Tuesday 15th March 2011

  • Social Ranking: Finding Interesting User-Generated Content

    by Chris Volinsky, Christopher Slowe, Jason Kincaid, Kate Niederhoffer and Serkan Piantino

    As more people use the internet to share statuses, tweets, links, and other content the task of separating the wheat from the chaff is quickly becoming more and more important. Luckily, there are a number of approaches to finding the most interesting content in use across the internet, both by analyzing content itself and by giving users themselves the tools to identify what is good.

    Our panel will explore the details of how sites we use everyday have attempted to solve this problem. We’ll talk about voting systems where democracy works on a smaller scale, social systems that try to figure out who you care about or whose style you share, content analysis approaches that try to show you things based on your explicit or implicit set of interests, and other interesting algorithms for scoring and ranking content. We’ll also talk about implementation, touching on scaling distributed databases, training Machine Learning models, etc.

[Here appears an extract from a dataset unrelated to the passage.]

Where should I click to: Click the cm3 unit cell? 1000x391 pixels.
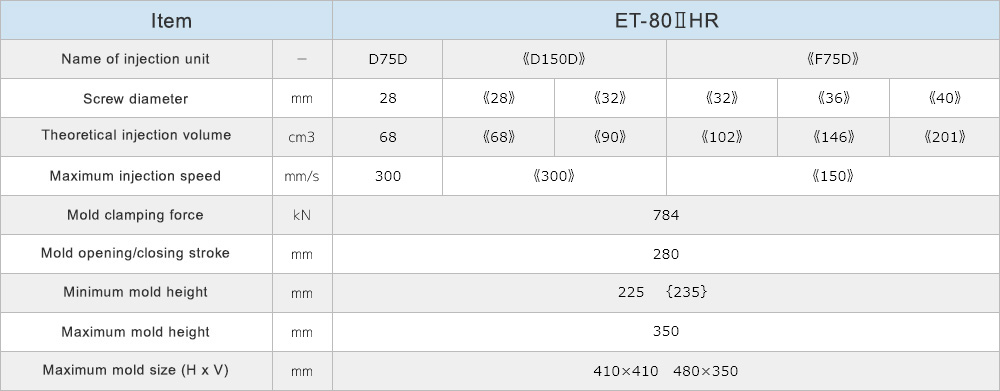302,137
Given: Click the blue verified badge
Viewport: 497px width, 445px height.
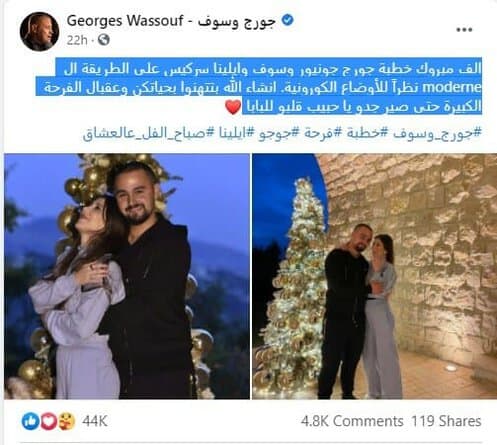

    We’ll talk about some common issues across these systems. Something as simple as counting votes can actually turn into a long lesson in statistics. And there are other factors our algorithms must balance, including making sure we show recent stuff vs. the overall best, ensuring new content gets a fair chance to prove itself, and keeping the a site simple with all this complexity happening behind the scenes. Finally, we’ll talk about how algorithms that control content distribution end up being big targets for gaming and abuse.